Licences are a complex topic. The quite comprehensive Turing Way chapter on Licences gives a broad overview of licenses and their role for reproducible research. Rather than try to summarize this complex topic, the goal here is to give some practical advice on how licensing interacts with a research project. The Choose a License tool can help if you’re unsure about picking a license.
Note that licensing is a legal concept, so the details can vary by location and, to the extent that your employer retains the copyright to your work, may be decided by institutional policy.
Picking a license for a research project
In most cases a research compendium is a collection of scripts along with some documentation to take data and produce research results. A common license for this type of project is one of the Creative Commons licenses. These are general-purpose licenses for any copyrightable work (except software) that enables authors to grant public permissions to use their works. These licenses are also useful for research papers (e.g., articles are licensed as CC BY-NC 4.0 for the Journal of Official Statistics and CC BY 4.0 for the Journal of Open Source Software) and data sets. There are other licenses in this space, and some very colourful ones, but the Creative Commons licenses appear to be the most common.
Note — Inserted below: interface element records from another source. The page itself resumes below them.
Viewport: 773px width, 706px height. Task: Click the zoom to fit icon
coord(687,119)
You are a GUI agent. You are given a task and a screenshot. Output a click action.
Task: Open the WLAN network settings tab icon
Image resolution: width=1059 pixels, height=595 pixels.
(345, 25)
Picking a license for research software
Software licenses are different than the general-purpose Creative Commons licenses. Without getting into the details, the practical difference is that making a piece of research software generally available for others to use requires releasing that software with an open-source software license. For example, releasing an R package on CRAN requires that the package has one of the standard open-source licenses. Some research projects will have software as part of the research project, and consequently there may be different licenses for different parts of the project.
In contrast to the general-purpose licenses, there are two flavors to software licenses: permissive and copyleft. The MIT license is a popular permissive license that puts minimal restrictions on what someone can do with a piece of software. By contrast, the GPL, probably the most well-known copyleft license, prevents open-source software from getting repackaged as non-open software. For most research projects there is little practical difference between these licenses, as they all fulfill the purpose of making research software accessible to others. The R Packages book has an excellent chapter on software licenses for research software.